## What to work on
Return the data verbatim, starting at the beginning of the data and ending at the line that contains "Action: pyautogui.click(x=453, y=116)", with both of these lines included.

====================

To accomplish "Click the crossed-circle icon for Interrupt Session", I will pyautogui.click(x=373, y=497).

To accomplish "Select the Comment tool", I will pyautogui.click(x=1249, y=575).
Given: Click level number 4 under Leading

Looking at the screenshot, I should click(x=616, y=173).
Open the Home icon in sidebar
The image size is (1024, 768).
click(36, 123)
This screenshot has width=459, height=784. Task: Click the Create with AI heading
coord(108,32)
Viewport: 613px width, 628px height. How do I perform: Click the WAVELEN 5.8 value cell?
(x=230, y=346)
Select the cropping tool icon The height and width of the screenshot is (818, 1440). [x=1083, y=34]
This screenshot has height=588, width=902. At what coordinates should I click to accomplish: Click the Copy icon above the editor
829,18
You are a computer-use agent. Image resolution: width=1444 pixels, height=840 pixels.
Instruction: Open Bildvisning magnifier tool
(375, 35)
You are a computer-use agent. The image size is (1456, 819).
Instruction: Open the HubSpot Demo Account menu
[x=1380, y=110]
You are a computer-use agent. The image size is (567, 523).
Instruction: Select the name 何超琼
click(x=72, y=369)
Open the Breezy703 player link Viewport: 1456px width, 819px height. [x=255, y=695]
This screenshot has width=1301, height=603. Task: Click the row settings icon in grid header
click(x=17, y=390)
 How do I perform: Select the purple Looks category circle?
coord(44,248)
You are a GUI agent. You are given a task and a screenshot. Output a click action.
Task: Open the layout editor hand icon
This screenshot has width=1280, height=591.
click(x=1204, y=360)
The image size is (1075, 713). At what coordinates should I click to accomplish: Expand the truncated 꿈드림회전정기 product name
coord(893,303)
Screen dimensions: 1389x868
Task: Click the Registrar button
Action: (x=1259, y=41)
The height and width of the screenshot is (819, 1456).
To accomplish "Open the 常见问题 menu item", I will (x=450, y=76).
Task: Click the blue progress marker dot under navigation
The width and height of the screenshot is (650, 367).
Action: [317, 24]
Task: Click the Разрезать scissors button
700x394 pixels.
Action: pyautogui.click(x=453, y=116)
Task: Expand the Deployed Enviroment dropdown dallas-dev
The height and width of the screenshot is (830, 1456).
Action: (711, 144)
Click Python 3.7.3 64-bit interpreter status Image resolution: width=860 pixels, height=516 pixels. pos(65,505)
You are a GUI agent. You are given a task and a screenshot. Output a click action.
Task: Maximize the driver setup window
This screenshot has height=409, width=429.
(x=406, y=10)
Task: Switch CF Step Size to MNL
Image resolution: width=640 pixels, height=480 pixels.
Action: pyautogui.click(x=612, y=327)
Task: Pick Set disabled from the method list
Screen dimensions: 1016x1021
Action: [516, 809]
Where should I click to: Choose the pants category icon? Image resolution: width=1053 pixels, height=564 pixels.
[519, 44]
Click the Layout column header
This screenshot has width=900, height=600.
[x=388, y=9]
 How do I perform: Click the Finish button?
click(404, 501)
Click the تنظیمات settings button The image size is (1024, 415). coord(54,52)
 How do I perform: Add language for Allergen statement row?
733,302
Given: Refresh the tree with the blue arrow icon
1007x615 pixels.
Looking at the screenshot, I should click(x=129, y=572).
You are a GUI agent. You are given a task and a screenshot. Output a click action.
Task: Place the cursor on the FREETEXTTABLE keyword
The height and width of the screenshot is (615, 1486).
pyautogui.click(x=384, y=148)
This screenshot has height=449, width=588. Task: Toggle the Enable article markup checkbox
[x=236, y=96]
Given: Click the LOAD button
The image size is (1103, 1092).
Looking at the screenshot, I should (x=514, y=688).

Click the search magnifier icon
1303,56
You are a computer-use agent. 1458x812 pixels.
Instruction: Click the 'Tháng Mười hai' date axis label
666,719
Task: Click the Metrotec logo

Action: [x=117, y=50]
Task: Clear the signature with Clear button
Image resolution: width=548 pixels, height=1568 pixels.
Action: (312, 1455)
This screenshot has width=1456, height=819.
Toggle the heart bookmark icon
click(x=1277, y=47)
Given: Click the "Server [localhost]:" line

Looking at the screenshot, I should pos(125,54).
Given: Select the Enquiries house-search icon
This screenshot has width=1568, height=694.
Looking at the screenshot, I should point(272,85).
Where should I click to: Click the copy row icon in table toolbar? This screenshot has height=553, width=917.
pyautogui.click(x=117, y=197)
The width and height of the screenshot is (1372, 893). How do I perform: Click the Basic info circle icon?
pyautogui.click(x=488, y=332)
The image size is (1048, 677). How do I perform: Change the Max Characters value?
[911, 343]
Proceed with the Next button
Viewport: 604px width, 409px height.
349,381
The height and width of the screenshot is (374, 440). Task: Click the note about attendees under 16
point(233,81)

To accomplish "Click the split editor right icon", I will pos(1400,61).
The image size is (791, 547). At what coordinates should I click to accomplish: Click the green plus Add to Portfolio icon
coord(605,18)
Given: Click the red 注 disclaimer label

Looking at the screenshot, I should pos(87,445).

====================

## Task response
To accomplish "Click the crossed-circle icon for Interrupt Session", I will pyautogui.click(x=373, y=497).

To accomplish "Select the Comment tool", I will pyautogui.click(x=1249, y=575).
Given: Click level number 4 under Leading

Looking at the screenshot, I should click(x=616, y=173).
Open the Home icon in sidebar
The image size is (1024, 768).
click(36, 123)
This screenshot has width=459, height=784. Task: Click the Create with AI heading
coord(108,32)
Viewport: 613px width, 628px height. How do I perform: Click the WAVELEN 5.8 value cell?
(x=230, y=346)
Select the cropping tool icon The height and width of the screenshot is (818, 1440). [x=1083, y=34]
This screenshot has height=588, width=902. At what coordinates should I click to accomplish: Click the Copy icon above the editor
829,18
You are a computer-use agent. Image resolution: width=1444 pixels, height=840 pixels.
Instruction: Open Bildvisning magnifier tool
(375, 35)
You are a computer-use agent. The image size is (1456, 819).
Instruction: Open the HubSpot Demo Account menu
[x=1380, y=110]
You are a computer-use agent. The image size is (567, 523).
Instruction: Select the name 何超琼
click(x=72, y=369)
Open the Breezy703 player link Viewport: 1456px width, 819px height. [x=255, y=695]
This screenshot has width=1301, height=603. Task: Click the row settings icon in grid header
click(x=17, y=390)
 How do I perform: Select the purple Looks category circle?
coord(44,248)
You are a GUI agent. You are given a task and a screenshot. Output a click action.
Task: Open the layout editor hand icon
This screenshot has width=1280, height=591.
click(x=1204, y=360)
The image size is (1075, 713). At what coordinates should I click to accomplish: Expand the truncated 꿈드림회전정기 product name
coord(893,303)
Screen dimensions: 1389x868
Task: Click the Registrar button
Action: (x=1259, y=41)
The height and width of the screenshot is (819, 1456).
To accomplish "Open the 常见问题 menu item", I will (x=450, y=76).
Task: Click the blue progress marker dot under navigation
The width and height of the screenshot is (650, 367).
Action: [317, 24]
Task: Click the Разрезать scissors button
700x394 pixels.
Action: pyautogui.click(x=453, y=116)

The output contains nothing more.